見た目はよく似ていますが、じつは全く役割の違うものです。
違いは以下になります。
・利益計画書…「将来の」売上高と費用、利益の目標について計画を立てたもの。あくまで将来の予想数値。
・損益計算書…売上高と費用、利益の実績値。実際に支払った領収書など過去のデータをもとに作成される
・収支計算書…「現金ベース」で売上高、費用、利益の目標数値を表したもの。

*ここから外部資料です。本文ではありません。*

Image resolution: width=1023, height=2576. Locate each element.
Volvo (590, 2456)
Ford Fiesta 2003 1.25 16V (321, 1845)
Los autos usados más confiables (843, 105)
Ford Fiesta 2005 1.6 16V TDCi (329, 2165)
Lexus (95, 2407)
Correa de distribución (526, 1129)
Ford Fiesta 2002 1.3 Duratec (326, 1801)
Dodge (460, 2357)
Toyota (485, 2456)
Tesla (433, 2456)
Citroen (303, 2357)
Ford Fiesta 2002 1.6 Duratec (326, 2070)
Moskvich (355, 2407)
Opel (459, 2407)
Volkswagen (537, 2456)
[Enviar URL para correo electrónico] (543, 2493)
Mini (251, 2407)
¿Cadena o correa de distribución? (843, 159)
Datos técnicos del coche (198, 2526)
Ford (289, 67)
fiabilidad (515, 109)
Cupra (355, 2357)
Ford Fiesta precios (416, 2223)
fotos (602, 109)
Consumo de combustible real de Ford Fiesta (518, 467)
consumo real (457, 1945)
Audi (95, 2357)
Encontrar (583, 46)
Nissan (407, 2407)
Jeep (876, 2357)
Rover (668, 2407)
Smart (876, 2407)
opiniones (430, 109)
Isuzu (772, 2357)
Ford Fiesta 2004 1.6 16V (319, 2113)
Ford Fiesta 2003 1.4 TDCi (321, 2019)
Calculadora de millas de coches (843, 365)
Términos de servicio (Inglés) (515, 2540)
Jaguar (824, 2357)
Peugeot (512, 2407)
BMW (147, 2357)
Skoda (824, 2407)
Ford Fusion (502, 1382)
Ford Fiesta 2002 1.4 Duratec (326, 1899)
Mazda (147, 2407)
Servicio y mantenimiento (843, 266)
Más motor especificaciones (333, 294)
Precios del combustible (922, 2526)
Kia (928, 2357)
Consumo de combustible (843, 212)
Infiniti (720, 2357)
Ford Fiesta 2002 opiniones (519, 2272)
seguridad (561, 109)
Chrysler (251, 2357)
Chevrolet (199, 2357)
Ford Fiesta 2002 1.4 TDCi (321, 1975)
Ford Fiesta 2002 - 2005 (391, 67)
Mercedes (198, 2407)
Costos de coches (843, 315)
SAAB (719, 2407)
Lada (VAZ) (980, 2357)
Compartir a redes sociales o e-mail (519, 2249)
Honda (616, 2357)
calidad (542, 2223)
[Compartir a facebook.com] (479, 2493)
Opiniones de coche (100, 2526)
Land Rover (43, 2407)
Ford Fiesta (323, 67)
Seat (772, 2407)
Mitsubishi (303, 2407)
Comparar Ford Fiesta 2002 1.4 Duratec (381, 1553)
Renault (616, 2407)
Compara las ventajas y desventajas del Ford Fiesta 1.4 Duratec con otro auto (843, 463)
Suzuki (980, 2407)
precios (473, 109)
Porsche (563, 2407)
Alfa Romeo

利益計画書、損益計算書は「発生ベース」で数値が計上される。
まだ実績のない創業期に、金融機関に融資をお願いする場合に使用する「事業計画書」とは、簡単にいうとこの「利益計画書」と「収支計算書」のことです。
利益計画書は「発生ベース」で計画を立てますが、収支計算書は「現金ベース」で計上します。
例えば、3月にたった売上が4月に入金される場合、利益計画書では3月に計上し、収支計算書では4月に計上します。
経費の支払いも同様に、3月にクレジットカード払いで購入したものが4月に引き落としになる場合、利益計画書では3月に計上し、収支計算書では4月に計上します。
税金の計算は通常、発生ベース(これを発生主義といいます)で行われるため、帳簿や決算書のひとつである損益計算書や、利益計画書は発生ベースで計上しています。
これとは違い、収支計算書は現金ベースで計上するため、実際の現金がいくら手元に残るのか、今月の支払いがいくらになるのかを把握する役目があります。
経営者はこの3つの表を使いこなせるようになりましょう。
最後に
いかがでしたでしょうか。
利益計画は、金融機関からの融資を検討している場合に作成することが多いですが、成功している経営者であれば、融資とは関係なく必ず作成しているものです。
利益計画を作成し、3つの利益を常に考えることが、経営者の最も大切な役割のひとつと言ってもよいでしょう。
自分ひとりで作成するのが困難な場合は、税理士などに相談してみてもよいでしょう。